Recent events have once again raised what are the acceptable limits of what can and can’t be said on an AFL ground. A draft code of conduct has been drawn up by the AFL Players Association and the AFL to address this and general behaviour on the field. It is currently being circulated for comment.
Here is that draft:
- No racist or sexist comments, save that material for your media career, it guarantees you a job on radio and TV
- Try saying something nice to your opponent, compliment them on their hair or their sleeve tattoo. Example: “That’s the nicest sleeve tattoo I’ve seen on the field today and I’ve seen several.”
- Avoid saying anything about a player’s family unless it’s constructive criticism. Example: “Hey, tell your sister she can achieve anything if she just stops doubting herself and goes for it. Don’t let the relentless oppression of the patriarchy stifle her dreams.”
- If you must say something negative about someone’s family, don’t then get upset when that player yells at you while you’re lying on the ground in pain.
- Interpretive dance can be just as hurtful as words if done right. Best to avoid.
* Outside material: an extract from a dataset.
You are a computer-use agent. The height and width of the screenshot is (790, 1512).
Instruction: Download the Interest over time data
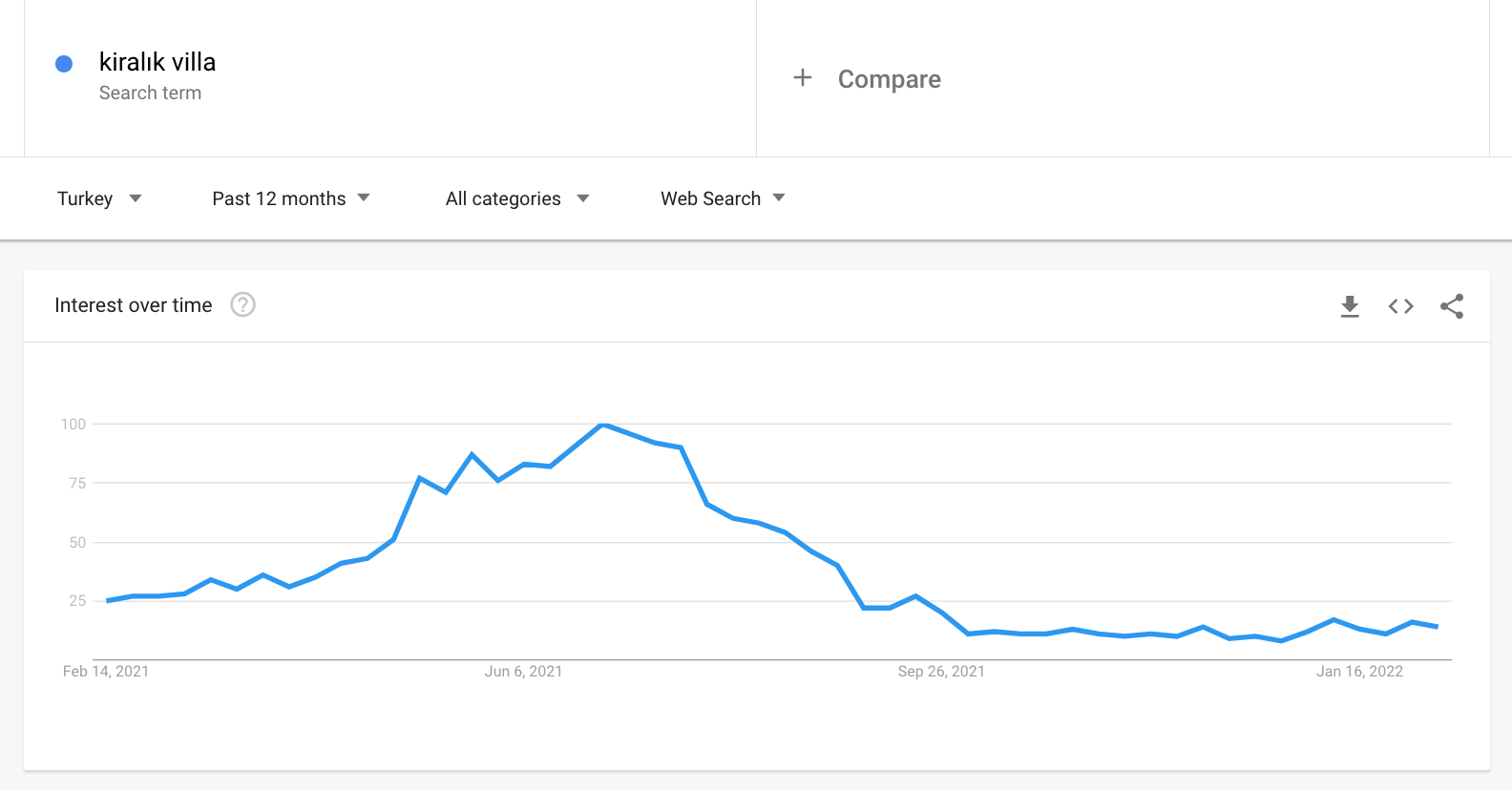click(x=1350, y=306)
- Miming having a spear or syringe can also really upset people, even though these things are imaginary. In fact, everyone hates miming so don’t do it.
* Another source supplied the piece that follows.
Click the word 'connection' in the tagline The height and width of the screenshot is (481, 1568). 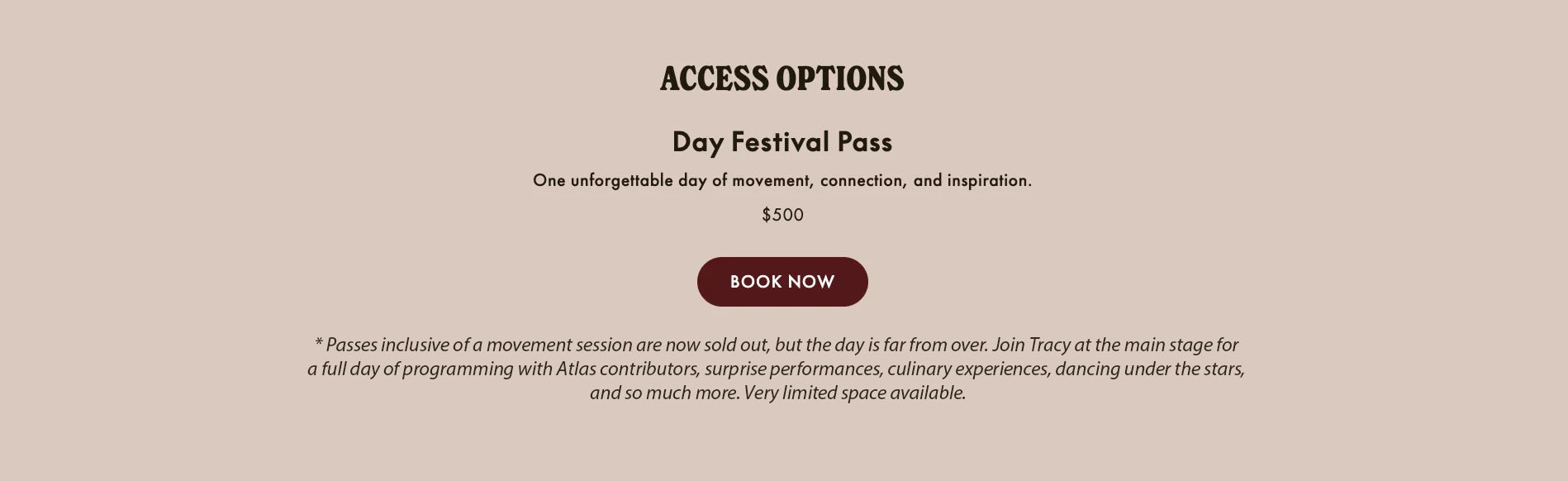861,180
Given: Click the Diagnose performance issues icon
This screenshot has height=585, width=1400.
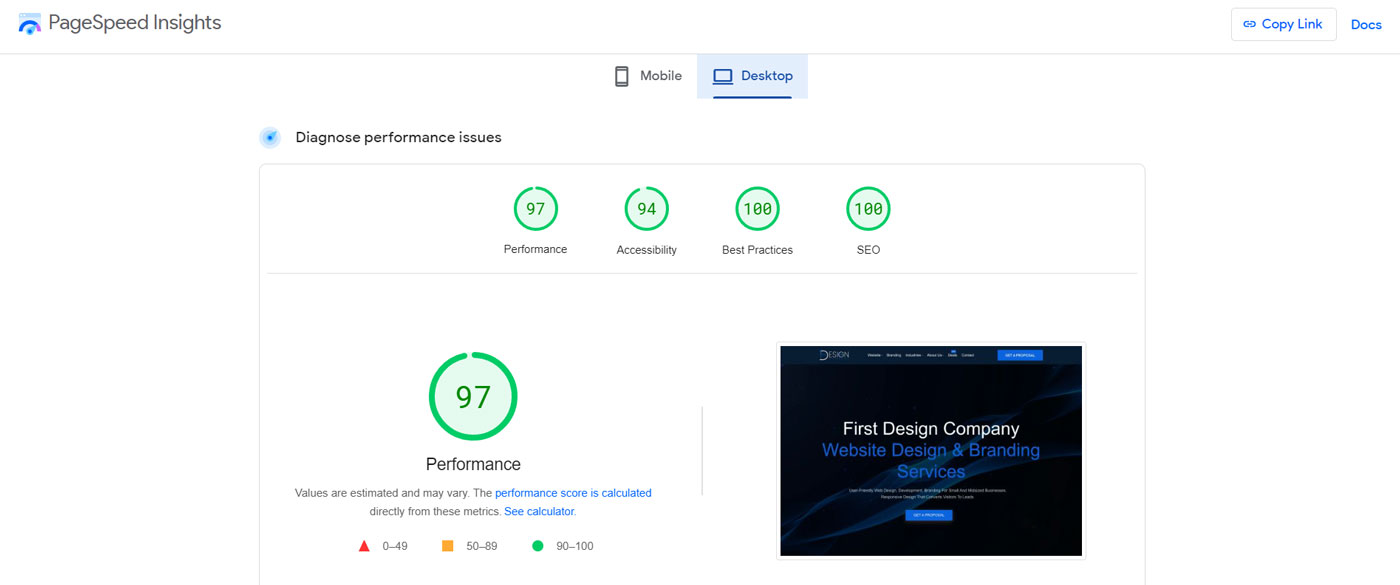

- Don’t sledge people based on their religion. Unless they’re a Scientologist because that stuff is crazy.
- Try not to use stereotypes on the field, for instance, ‘white men are terrible dancers’, while accurate, is very hurtful to the most persecuted group in society, white men.
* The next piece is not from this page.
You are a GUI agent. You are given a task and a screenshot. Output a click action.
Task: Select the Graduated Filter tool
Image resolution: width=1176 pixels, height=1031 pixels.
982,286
- Try to spend at least five minutes a quarter checking in with your opponent on how they are going in life and if there’s anything they need to get off their chest.
- It is perfectly acceptable to sledge someone based on their footballing ability but preferably not teammates
- If you do deliver a sick burn about someone’s footballing skills, follow it up with some tips on how to correct the flaw. Example: “Nice shot, now next time try aiming for the two big sticks. But in all seriousness, I notice you’re bringing your hand across your body during the ball drop, try to straighten that up.”
- If you feel the need to say something negative to an opponent, stop and think, do I light my candle by blowing out someone else’s? What flaws in my own character am I trying to make up for by talking down someone else?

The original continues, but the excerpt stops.